**DATASET RECORDS**
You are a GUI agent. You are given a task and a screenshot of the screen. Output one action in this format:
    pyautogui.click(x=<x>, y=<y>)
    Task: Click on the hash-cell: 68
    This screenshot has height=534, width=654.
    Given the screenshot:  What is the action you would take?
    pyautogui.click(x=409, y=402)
* * *
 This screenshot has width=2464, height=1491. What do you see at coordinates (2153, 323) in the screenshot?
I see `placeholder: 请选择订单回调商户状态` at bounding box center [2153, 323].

**PROBLEM STATEMENT**
Copy out the records again without any changes, from the line with "This screenshot has width=2464, height=1491." up to and including the line with "center [2153, 323].".

**TASK SOLUTION**
 This screenshot has width=2464, height=1491. What do you see at coordinates (2153, 323) in the screenshot?
I see `placeholder: 请选择订单回调商户状态` at bounding box center [2153, 323].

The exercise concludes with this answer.